Personal information
- Full name: Kevin Stuart Murray
- Born: 3 January 1963 (age 63) Brisbane, Queensland, Australia
- Batting: Left-handed

Domestic team information
- 1984–1992: Berkshire

Career statistics
| Competition | LA |
| Matches | 2 |
| Runs scored | 1 |
| Batting average | 0.50 |
| 100s/50s | –/– |
| Top score | 1 |
| Balls bowled | – |
| Wickets | – |
| Bowling average | – |
| 5 wickets in innings | – |
| 10 wickets in match | – |
| Best bowling | – |
| Catches/stumpings | –/– |
- Source: Cricinfo, 26 September 2010

= Kevin Murray (cricketer) =

Australian-born English cricketer

Kevin Stuart Murray (born 3 January 1963) is an Australian born former English cricketer. Murray was a left-handed batsman. He was born at Brisbane, Queensland.

Murray made his Minor Counties Championship debut for Berkshire in 1984 against Cheshire. From 1984 to 1992, he represented the county in 26 Minor Counties Championship matches, the last of which came in the 1992 Championship when Berkshire played Cheshire. Murray also played in the MCCA Knockout Trophy for Berkshire. His debut in that competition came in 1986 when Berkshire played Buckinghamshire. From 1986 to 1992, he represented the county in 4 Trophy matches, the last of which came when Berkshire played Buckinghamshire in the 1992 MCCA Knockout Trophy.

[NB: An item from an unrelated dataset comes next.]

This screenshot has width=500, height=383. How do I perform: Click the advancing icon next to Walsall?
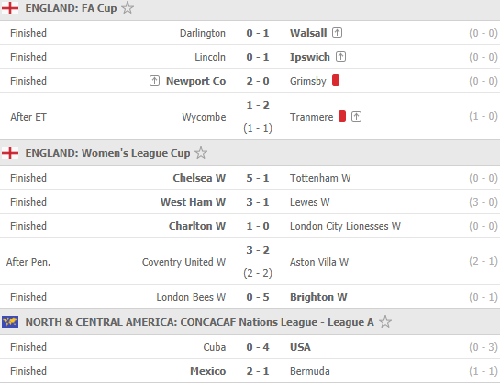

Additionally, he also played 2 List-A matches for Berkshire. His List-A debut for the county came against Gloucestershire in the 1986 NatWest Trophy. His second and final List-A match came when Berkshire played Derbyshire in the 1992 NatWest Trophy, which was played at County Ground, Derby. In his 2 matches, he scored 1 run at a batting average of 0.50.